This morning I woke up at 7.30, had coffee and breakfast and then a bath. Did a little surfing online, then left in time to get to the Anthropology library when it opened (9.00). Got the two books I needed, walked into town, printed out a dozen articles. Then went into the social science library, photocopied another five or six articles, and proceeded to read two of them. Went back to college, had lunch, and then spent a good five hours in my carrel, reading and taking notes. My last core essay (which is assessed and counts towards my final mark) will be on the changing nature of the Indian diaspora, and its role in the development of India.

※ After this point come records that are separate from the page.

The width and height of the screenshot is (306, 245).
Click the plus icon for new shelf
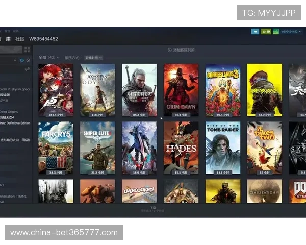tap(169, 50)
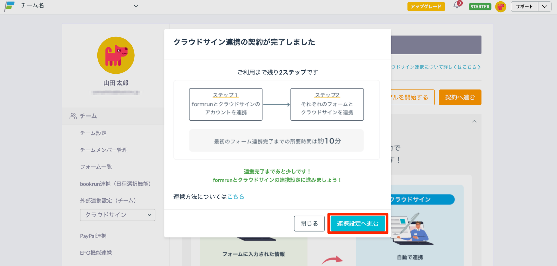Expand the チーム名 team dropdown
The height and width of the screenshot is (266, 557).
click(136, 6)
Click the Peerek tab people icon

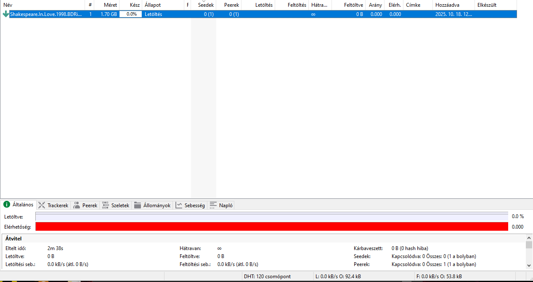[77, 205]
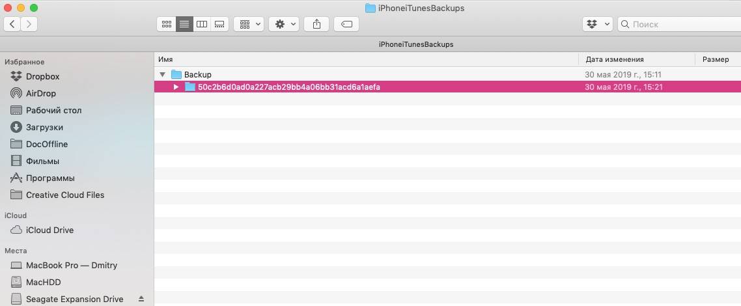The width and height of the screenshot is (741, 306).
Task: Switch to list view mode
Action: 184,24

So far I've read only the material on diasporas generally, but I did need to since it will help me analyse the Indian diaspora specifically, so it's pretty good.
Now I only have to make this into a routine.
Yesterday I was going through entries from a year ago, and I seemed to be so much more productive than I am now. Was it the excitement of being Oxford, being given this chance? What is wrong with me now, why can I not be passionate about what I study anymore? I think I'm fatigued, and slightly depressed, and I've been pushing myself further and further into a rut.
But today has been a productive day, and now I just need to keep going. There is no point in thinking I should have started last week, or three days ago, or yesterday; I refuse to put my mental health at risk, and right now I feel very fragile. I'm not sure why; I think the summer with its lack of good weather and the realisation that I'm not so good at what I thought I would be good at (i.e. research) definitely dampened my mood for a while. I just needed a bit of time to get going again, I guess.
And now, to keep going with the productivity, I am going to go to the gym, have dinner, dress up as a witch and party the night away.
Oh, and I have decided...
I am going back to this hair colour and this haircut. So much easier (and really suited me).
I think we are all pretty much going through the same unproductive period this year. Has been happening to everyone in our course with whom I've spoken about how I was feeling. Last year was too hectic, so I think slowing down the pace during these first weeks was healthy... and we know that things will get done eventually. However, the deadlines are approaching now and I do regret the time I lost. But I am sure that you'll be fine. In my view, you are great at researching, analysing data and writing. You just needed a rest.